12 So they placed him in custody until they were able to make a clear legal decision for themselves based on words from the mouth of the LORD.
This is a rare instance of incarceration in the Bible (cf. Num 15:34).
The use of prisons in the ancient Middle East was minimal. In a small country or among a tribal group they were virtually nonexistent.3
Penal incarceration as the actual punishment for a crime was seldom the norm in the ancient Near East. There were, however, debtors’ prisons and those where slaves were held, often on the estates of large landowners and kings. These guarded facilities served as living quarters from which escape was difficult.4
The fact that Moses had no prescribed legal precedent to deal with the case illustrates a theme noted earlier that the Old Testament law was not exhaustive nor comprehensive but often only offered principles for direction.5
13 Then the LORD spoke to Moses:
14 “Bring the one who cursed outside the camp, and all who heard him are to lay their hands on his head, and the whole congregation is to stone him to death.

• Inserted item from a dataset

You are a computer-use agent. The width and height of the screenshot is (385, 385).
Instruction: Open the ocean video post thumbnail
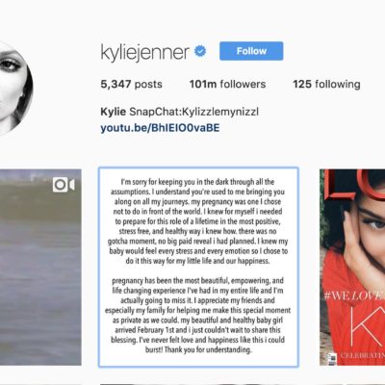point(40,268)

Capital sentences were executed outside the area of settlement. This was due, at least in part, to the impurity attached to a corpse. It was also because the taking of a human life, even though by judicial process and required by law, was regarded as a horrendous act. In the laws of Deuteronomy (17:5), one convicted of a capital offense was to be taken to the gates of the city to be executed.6
15 Moreover, you are to tell the Israelites, ‘If any man curses his God he will bear responsibility for his sin, 16 and one who misuses the name of the LORD must surely be put to death. The whole congregation must surely stone him, whether he is a foreigner or a native citizen; when he misuses the Name he must be put to death.
17 “‘If a man beats any person to death, he must be put to death.
18 One who beats an animal to death must make restitution for it, life for life.
The phrase “life for life” indicates that the animal could be replaced by an animal of equal value.
19 If a man inflicts an injury on his fellow citizen, just as he has done it must be done to him — 20 fracture for fracture, eye for eye, tooth for tooth — just as he inflicts an injury on another person that same injury must be inflicted on him.
Permanent injury or disfigurement is in view (fractures often did not heal as well as they do with modern medicine). The principle of lex talionis is that the punishment should be commensurate with the crime. It did not need to be carried out literally (Ex 21:26; Num 35:31).
21 One who beats an animal to death must make restitution for it, but one who beats a person to death must be put to death.
One who beats an animal to death can also pay the owner of the animal to make restitution. Monetary compensation was not permissible in the case of murder. Wealthy citizens could not buy their way out of execution.
22 There will be one regulation for you, whether a foreigner or a native citizen, for I am the LORD your God.'”
23 Then Moses spoke to the Israelites and they brought the one who cursed outside the camp and stoned him with stones. So the Israelites did just as the LORD had commanded Moses.
Hartley, John E. Leviticus. Dallas, Tex.: Word Books, 1992.
Levine, Baruch A. Leviticus. Philadelphia: Jewish Publication Society, 1989.
Milgrom, Jacob. Leviticus 17-22. New Haven: Yale University Press, 2008.
Rooker, Mark, and Dennis R. Cole. Leviticus. Kindle Edition. Holman Reference, 2000.
Wenham, Gordon J. The Book of Leviticus. Kindle Edition. Wm. B. Eerdmans Publishing Company, 1979.